Carol (my sister), Darryl (brother-in-law), Sarah (Carol and Darryl’s almost 3 year old granddaughter), Ed and I headed north of Tyler to the Tiger Creek Wildlife Refuge. The refuge mainly rescues tigers but also has a few lions and 3 leopards. The animals have come from a variety of sources — private owners, a circus (a tiger had stage fright and couldn’t perform his tricks in front of an audience), Michael Jackson (his trainer was in an accident and could no longer take care of the 2 tigers), a wildlife safari park that closed, etc. Visitors to the refuge are given a tour introducing each cat along with a brief history of their lives. In the office we visited with a 6 week old tiger cub that the refuge is taking care of for another refuge — very cute. On the tour, our group was standing outside of a cage when the cat roared and stood upright at the fence ---- he doesn’t like people very much and wanted to let us know. While we were stopped by a large pen with 2 tigers in it, Sarah bent down and put her two stuffed animals under the outer fence (there was at least 10 feet between the outer fence and the cage).

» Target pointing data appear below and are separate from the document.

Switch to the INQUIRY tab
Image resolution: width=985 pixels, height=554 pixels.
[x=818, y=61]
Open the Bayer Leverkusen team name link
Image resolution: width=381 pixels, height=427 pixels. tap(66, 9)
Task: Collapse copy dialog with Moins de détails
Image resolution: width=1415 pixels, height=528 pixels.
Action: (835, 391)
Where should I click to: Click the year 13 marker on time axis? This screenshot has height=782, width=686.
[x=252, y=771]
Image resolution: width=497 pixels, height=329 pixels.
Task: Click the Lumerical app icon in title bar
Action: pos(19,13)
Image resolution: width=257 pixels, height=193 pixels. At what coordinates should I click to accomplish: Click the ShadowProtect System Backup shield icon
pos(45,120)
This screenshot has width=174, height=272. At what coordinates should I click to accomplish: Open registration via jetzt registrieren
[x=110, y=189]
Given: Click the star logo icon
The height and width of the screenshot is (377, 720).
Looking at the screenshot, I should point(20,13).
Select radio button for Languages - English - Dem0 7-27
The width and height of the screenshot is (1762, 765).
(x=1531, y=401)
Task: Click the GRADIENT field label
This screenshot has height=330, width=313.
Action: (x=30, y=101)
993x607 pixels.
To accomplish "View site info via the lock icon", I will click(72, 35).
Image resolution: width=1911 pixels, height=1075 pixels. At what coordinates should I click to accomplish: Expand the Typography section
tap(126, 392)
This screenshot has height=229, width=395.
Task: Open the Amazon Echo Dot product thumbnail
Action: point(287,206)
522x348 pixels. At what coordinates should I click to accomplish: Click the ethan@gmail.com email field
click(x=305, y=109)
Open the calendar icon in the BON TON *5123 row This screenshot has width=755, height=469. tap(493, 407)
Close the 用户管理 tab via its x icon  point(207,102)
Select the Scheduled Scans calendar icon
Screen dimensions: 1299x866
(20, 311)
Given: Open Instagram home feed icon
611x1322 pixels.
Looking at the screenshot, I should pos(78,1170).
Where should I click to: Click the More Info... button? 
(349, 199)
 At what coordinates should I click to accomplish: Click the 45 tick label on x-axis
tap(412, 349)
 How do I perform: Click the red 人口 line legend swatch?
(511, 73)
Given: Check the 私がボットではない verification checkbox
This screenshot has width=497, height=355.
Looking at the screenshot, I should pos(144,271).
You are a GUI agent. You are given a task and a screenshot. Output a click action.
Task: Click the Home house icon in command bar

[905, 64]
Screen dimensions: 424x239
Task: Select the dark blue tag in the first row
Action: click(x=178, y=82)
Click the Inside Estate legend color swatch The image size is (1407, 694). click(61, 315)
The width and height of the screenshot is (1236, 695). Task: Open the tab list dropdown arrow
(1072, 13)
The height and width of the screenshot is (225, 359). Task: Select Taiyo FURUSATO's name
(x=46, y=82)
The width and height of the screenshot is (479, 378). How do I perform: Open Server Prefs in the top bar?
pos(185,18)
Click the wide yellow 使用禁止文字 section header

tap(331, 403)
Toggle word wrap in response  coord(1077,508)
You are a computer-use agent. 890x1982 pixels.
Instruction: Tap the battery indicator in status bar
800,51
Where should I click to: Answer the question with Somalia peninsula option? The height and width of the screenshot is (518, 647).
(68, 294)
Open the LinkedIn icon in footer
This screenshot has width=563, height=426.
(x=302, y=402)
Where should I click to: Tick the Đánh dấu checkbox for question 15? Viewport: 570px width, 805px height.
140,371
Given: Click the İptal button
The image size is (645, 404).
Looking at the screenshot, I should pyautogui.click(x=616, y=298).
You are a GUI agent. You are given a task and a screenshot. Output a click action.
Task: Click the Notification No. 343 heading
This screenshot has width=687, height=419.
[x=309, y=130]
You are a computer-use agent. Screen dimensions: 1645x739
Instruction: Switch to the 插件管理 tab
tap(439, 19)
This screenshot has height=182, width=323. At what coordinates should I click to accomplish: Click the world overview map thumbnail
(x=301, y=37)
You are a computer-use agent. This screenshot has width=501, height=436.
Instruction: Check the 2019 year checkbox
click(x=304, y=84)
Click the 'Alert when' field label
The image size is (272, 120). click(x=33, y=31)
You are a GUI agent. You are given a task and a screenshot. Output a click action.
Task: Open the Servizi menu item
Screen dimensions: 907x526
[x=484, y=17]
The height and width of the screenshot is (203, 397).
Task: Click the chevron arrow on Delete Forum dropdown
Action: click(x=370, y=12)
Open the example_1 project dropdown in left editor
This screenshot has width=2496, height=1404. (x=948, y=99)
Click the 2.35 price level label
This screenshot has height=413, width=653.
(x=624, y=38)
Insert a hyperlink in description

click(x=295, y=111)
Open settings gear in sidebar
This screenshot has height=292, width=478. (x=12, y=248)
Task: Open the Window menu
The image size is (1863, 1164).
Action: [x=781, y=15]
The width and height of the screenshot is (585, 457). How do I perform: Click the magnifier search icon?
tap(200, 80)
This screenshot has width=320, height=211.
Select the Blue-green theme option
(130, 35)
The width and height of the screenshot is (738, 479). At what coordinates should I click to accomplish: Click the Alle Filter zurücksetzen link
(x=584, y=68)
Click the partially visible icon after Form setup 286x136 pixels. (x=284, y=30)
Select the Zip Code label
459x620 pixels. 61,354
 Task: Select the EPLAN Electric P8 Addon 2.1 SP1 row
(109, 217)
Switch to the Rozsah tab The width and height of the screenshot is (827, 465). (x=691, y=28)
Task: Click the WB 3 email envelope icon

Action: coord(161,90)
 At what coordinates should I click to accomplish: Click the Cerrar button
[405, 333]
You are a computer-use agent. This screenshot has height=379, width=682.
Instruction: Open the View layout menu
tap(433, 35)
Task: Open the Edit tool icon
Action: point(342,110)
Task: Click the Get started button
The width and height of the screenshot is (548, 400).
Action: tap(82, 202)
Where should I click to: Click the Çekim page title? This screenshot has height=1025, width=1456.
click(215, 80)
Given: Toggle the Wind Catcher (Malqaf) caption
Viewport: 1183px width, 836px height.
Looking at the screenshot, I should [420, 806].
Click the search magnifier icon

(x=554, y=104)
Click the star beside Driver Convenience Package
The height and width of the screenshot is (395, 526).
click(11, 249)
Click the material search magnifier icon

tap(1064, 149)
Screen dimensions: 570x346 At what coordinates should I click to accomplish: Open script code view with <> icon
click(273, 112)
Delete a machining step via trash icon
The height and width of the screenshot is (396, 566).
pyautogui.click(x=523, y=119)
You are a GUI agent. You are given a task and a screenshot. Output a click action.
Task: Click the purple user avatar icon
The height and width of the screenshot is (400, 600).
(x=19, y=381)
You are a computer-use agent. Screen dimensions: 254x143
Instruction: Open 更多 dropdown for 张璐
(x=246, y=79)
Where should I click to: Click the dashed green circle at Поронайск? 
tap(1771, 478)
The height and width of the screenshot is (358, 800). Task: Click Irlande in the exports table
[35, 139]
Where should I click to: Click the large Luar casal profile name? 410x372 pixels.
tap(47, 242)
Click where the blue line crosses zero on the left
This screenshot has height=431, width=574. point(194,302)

The tigers got very exciting thinking there were 3 “nice toys” to play with. This made us realize just how dangerous large cats can be even though they are adorable as cubs. I couldn’t believe it when our guide told us that it is legal to own a large cat in over 30 states.
We stopped at Tyler State Park for a nice picnic lunch and walk around the lake. It reminded me of the Ontario provincial parks where we have camped.
One of the tigers. The steel container is full of water as the tigers enjoy playing in water.
One of the lions.
The two juvenile tigers that were excited to see Sarah and her stuffies.
Which one is the real tiger cub?
The lake at Tyler State Park.
Princess in training, Rule 7; get your servants to carry you and your royal carrage whenever possible to insure comfortable ride.